Objective: Create a classification model for Spotify Listening Personas
Goals:
- Work with real, up to date data
- Store data in the cloud
- Use relevant libraries
- Choose appropriate algorithms such as KNN, Decision Trees, Random Forest, Naive Bayes and find the “best” model (How do I know what the best model is?)
- perform validation tests on data
- outline assumptions of the model
- Be able to repeat the process on new data and upload it to the cloud (historical data cycle)
Outline:
- [x] Get data from Spotify Charts through API scraping and InfluxDB
- [ ] Clean and prepare the data, feature scaling and regularization for the models
- [ ] Explore and Visualize Data
- [ ] Ask Questions About the Data
- [ ] Use those questions to determine how you will build model, read Data 8 https://inferentialthinking.com/chapters/17/Classification.html
- [ ] Build Model using K-means, K-NN
- K-NN: set list of criteria using pandas queries to make a new column (’Mood’) classifying the type of song it is: [Chill, Upbeat, Crazy, Slow, etc]

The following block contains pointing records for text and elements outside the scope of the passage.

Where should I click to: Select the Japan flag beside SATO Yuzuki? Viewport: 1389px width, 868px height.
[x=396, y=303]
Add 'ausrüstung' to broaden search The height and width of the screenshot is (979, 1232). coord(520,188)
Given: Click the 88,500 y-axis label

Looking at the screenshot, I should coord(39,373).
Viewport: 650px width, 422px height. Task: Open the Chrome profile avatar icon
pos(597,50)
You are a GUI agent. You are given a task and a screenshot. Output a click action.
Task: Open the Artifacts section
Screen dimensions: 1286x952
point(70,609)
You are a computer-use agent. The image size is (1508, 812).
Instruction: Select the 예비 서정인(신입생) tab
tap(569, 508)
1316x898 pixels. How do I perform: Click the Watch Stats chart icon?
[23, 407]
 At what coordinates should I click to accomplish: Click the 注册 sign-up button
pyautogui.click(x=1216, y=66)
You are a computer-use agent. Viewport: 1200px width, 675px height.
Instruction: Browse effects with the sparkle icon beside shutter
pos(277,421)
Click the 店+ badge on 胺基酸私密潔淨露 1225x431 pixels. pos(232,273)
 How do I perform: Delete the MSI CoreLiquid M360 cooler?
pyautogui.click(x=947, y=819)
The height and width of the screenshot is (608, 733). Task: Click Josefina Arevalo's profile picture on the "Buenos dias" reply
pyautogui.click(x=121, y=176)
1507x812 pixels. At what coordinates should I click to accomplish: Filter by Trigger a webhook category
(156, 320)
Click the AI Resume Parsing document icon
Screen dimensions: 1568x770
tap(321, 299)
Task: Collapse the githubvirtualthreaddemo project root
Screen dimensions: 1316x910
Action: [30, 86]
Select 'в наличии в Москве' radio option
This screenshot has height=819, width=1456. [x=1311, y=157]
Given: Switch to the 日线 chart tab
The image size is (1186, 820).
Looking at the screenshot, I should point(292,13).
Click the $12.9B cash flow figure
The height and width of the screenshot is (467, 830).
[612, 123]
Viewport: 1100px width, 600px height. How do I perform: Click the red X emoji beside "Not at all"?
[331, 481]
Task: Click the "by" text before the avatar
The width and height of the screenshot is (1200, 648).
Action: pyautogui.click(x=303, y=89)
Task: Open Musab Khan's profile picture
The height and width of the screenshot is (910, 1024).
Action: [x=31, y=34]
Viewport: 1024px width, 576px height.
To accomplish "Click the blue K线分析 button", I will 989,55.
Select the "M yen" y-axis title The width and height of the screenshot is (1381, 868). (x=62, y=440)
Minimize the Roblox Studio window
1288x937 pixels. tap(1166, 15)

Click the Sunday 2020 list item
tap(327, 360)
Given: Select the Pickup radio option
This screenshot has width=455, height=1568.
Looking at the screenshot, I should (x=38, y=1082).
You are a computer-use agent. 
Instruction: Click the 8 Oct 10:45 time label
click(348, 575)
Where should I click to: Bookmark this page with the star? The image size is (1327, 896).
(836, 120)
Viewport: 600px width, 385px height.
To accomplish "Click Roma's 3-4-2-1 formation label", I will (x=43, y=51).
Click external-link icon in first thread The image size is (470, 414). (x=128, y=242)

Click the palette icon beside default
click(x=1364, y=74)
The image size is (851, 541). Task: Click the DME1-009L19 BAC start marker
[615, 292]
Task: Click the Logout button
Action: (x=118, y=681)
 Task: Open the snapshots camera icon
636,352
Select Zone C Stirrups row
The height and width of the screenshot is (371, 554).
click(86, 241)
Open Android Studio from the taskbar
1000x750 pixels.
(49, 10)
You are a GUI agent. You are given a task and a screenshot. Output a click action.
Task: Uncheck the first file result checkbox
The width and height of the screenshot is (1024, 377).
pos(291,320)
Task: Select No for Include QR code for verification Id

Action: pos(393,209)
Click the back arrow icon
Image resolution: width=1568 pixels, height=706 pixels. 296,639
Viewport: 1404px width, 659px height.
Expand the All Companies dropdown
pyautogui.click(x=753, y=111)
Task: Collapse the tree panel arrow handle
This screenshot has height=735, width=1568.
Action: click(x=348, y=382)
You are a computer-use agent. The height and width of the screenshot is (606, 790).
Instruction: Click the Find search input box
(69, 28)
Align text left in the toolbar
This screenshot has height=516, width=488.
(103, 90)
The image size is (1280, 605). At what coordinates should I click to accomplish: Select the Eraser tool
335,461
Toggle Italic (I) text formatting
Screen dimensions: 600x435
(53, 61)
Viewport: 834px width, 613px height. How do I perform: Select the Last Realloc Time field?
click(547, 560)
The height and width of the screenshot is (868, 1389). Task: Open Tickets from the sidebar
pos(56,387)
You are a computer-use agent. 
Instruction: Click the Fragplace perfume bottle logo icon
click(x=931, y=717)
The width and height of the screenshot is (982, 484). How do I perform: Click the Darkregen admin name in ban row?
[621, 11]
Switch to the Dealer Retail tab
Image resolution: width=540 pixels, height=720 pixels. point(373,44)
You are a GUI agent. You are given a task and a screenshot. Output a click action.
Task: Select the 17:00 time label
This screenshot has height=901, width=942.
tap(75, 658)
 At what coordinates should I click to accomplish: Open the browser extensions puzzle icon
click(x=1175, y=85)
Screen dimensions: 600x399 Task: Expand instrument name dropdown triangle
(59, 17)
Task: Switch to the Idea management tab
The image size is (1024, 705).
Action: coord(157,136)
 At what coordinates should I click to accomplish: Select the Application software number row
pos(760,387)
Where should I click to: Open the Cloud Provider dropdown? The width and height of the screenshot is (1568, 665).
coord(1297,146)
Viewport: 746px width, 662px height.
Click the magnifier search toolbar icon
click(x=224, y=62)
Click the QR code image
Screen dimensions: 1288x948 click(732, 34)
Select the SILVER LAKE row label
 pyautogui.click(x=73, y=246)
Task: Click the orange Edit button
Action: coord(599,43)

- then use KNN to predict a song’s ‘Mood’ based on the features
- K-means: cluster the songs into k (first find optimal k) different listening personas
- [ ] Create A Dashboard for the model using Dash/Plotly and deploy it!
- Allow for new data to be read into the web-app and new predictions and metrics to be generated!
- Data Pipeline: Data collection → Wrangling → Feed it into the model → Model results via Dashboard/App
- [ ] Optimize Model?
- [ ] Explain the importance of this project: How would this be beneficial to Spotify?